#### Document:
━━━━
Issue 3521: Internal server error/exception in side-by-side diff for filename encoded ISO-8859-1
Status:  New
Owner: ----
Reported by tw201...@gmail.com, Aug 14, 2015
Affected Version: 2.11.2

What steps will reproduce the problem?
1. On a Linux box, accessed via PuTTY terminal set to ISO-8859-1: set LANG=en_US.iso88591
2. Create a file named "äöü.txt" (I used vi). Content also äöü. Save.
3. ls or more show the file äöü.txt
4. git add äöü.txt
5. git commit
6. vi opens, type commit message äöü; save
7. Using git-review from Openstack: git review --draft (I only tried draft changes)
8. Change is pushed to Gerrit. (Gerrit instance runs on a Linux box with LANG=en_US.UTF-8.) Go visit the change screen for the change. Everything looks good: commit message äöü shown, file list has a file
äöü.txt.
9. Click on the file name äöü.txt to open the side-by-side diff. 
10. Gray screen of death: Internal server error.

What is the expected output? What do you see instead?

Expected: side-by-side diff of file äöü.txt, empty on the left, with content äöü on the right.

Actual: gray screen of death. Exception in log:

[2015-08-14 16:56:01,561] ERROR com.google.gerrit.httpd.restapi.RestApiServlet : Error in GET /changes/11/revisions/efc47d5fc96ec1ac0fde4f9cbe168f23f95e9671/files/%C3%B6%C3%A9%C3%BC.txt/diff?context=ALL&intraline
java.lang.ArrayIndexOutOfBoundsException: Array index out of range: 0
	at com.google.gerrit.prettify.common.SparseFileContent.get(SparseFileContent.java:75)
	at com.google.gerrit.server.change.GetDiff$Content.addDiff(GetDiff.java:335)
	at com.google.gerrit.server.change.GetDiff.apply(GetDiff.java:158)
	at com.google.gerrit.server.change.GetDiff.apply(GetDiff.java:72)
	at com.google.gerrit.httpd.restapi.RestApiServlet.service(RestApiServlet.java:324)
	at javax.servlet.http.HttpServlet.service(HttpServlet.java:725)
	at com.google.inject.servlet.ServletDefinition.doServiceImpl(ServletDefinition.java:279)
	at com.google.inject.servlet.ServletDefinition.doService(ServletDefinition.java:269)
━━━━
Source records:
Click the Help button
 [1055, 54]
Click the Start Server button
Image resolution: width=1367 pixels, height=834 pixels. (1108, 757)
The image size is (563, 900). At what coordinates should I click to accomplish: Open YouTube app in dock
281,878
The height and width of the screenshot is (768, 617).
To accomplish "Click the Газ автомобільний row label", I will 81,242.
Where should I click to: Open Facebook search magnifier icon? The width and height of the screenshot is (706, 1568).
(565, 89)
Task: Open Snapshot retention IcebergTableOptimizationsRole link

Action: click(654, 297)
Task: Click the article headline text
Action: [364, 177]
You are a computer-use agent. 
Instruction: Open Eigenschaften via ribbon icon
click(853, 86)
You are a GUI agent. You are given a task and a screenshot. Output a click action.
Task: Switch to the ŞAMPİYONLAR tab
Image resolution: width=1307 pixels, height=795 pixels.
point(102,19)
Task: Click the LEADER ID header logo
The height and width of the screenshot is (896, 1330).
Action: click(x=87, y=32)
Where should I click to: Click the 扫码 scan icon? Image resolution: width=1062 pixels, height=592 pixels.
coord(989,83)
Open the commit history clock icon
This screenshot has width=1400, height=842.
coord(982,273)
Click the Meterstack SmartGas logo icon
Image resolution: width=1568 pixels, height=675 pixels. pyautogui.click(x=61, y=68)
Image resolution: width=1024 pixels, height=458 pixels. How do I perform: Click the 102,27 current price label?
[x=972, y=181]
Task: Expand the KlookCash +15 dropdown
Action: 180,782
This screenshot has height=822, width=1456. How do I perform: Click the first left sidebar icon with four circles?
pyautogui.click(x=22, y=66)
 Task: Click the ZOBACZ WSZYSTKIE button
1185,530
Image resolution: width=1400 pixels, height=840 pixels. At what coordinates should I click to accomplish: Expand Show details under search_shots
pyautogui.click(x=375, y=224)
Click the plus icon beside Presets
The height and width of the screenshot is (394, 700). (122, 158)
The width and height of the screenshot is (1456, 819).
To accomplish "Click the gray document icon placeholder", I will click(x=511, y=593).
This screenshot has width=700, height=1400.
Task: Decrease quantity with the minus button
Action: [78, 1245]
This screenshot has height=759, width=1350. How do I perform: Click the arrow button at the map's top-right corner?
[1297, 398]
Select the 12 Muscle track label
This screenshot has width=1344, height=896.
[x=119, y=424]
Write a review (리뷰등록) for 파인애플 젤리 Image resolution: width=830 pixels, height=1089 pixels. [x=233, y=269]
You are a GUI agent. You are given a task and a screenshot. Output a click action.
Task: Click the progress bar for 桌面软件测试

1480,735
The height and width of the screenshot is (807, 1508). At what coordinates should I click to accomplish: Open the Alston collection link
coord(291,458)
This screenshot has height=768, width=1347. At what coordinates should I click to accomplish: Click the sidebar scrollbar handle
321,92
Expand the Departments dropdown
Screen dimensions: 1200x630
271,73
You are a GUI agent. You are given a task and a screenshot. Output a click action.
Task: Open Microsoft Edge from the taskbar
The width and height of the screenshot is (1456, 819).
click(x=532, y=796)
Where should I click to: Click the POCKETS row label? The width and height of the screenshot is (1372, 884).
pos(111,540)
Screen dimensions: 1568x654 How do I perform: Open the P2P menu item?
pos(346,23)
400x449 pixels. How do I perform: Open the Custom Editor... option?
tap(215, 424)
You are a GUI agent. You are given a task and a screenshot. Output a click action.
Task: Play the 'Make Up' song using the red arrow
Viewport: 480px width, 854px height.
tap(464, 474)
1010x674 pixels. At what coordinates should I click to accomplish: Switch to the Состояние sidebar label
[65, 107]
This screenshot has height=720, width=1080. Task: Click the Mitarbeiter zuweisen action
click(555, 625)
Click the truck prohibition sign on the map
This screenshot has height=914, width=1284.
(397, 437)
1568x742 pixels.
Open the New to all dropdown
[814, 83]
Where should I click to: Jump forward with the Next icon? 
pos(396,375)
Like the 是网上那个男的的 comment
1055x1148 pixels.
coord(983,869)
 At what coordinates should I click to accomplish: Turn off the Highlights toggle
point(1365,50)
━━━━
#### Exercise task:
Could you continue the Gerrit bug report on the side-by-side diff error from the point where it stops? This material is separate from the Gerrit bug report about the side-by-side diff error.

#### Response for this exercise:
	at com.google.inject.servlet.ServletDefinition.service(ServletDefinition.java:180)
	at com.google.inject.servlet.ManagedServletPipeline.service(ManagedServletPipeline.java:91)
	at com.google.inject.servlet.FilterChainInvocation.doFilter(FilterChainInvocation.java:85)
	at com.google.gerrit.httpd.GetUserFilter.doFilter(GetUserFilter.java:82)
	at com.google.inject.servlet.FilterChainInvocation.doFilter(FilterChainInvocation.java:82)
	at com.google.gwtexpui.server.CacheControlFilter.doFilter(CacheControlFilter.java:73)
	at com.google.inject.servlet.FilterChainInvocation.doFilter(FilterChainInvocation.java:82)
	at com.google.gerrit.httpd.RunAsFilter.doFilter(RunAsFilter.java:117)
	at com.google.inject.servlet.FilterChainInvocation.doFilter(FilterChainInvocation.java:82)
	at com.google.gerrit.httpd.AllRequestFilter$FilterProxy$1.doFilter(AllRequestFilter.java:64)
	at com.google.gerrit.httpd.AllRequestFilter$FilterProxy.doFilter(AllRequestFilter.java:57)
	at com.google.inject.servlet.FilterChainInvocation.doFilter(FilterChainInvocation.java:82)
	at com.google.gerrit.httpd.RequestContextFilter.doFilter(RequestContextFilter.java:75)
	at com.google.inject.servlet.FilterChainInvocation.doFilter(FilterChainInvocation.java:82)
	at com.google.inject.servlet.ManagedFilterPipeline.dispatch(ManagedFilterPipeline.java:119)
	at com.google.inject.servlet.GuiceFilter$1.call(GuiceFilter.java:133)
	at com.google.inject.servlet.GuiceFilter$1.call(GuiceFilter.java:130)
	at com.google.inject.servlet.GuiceFilter$Context.call(GuiceFilter.java:203)
	at com.google.inject.servlet.GuiceFilter.doFilter(GuiceFilter.java:130)
	at org.eclipse.jetty.servlet.ServletHandler$CachedChain.doFilter(ServletHandler.java:1652)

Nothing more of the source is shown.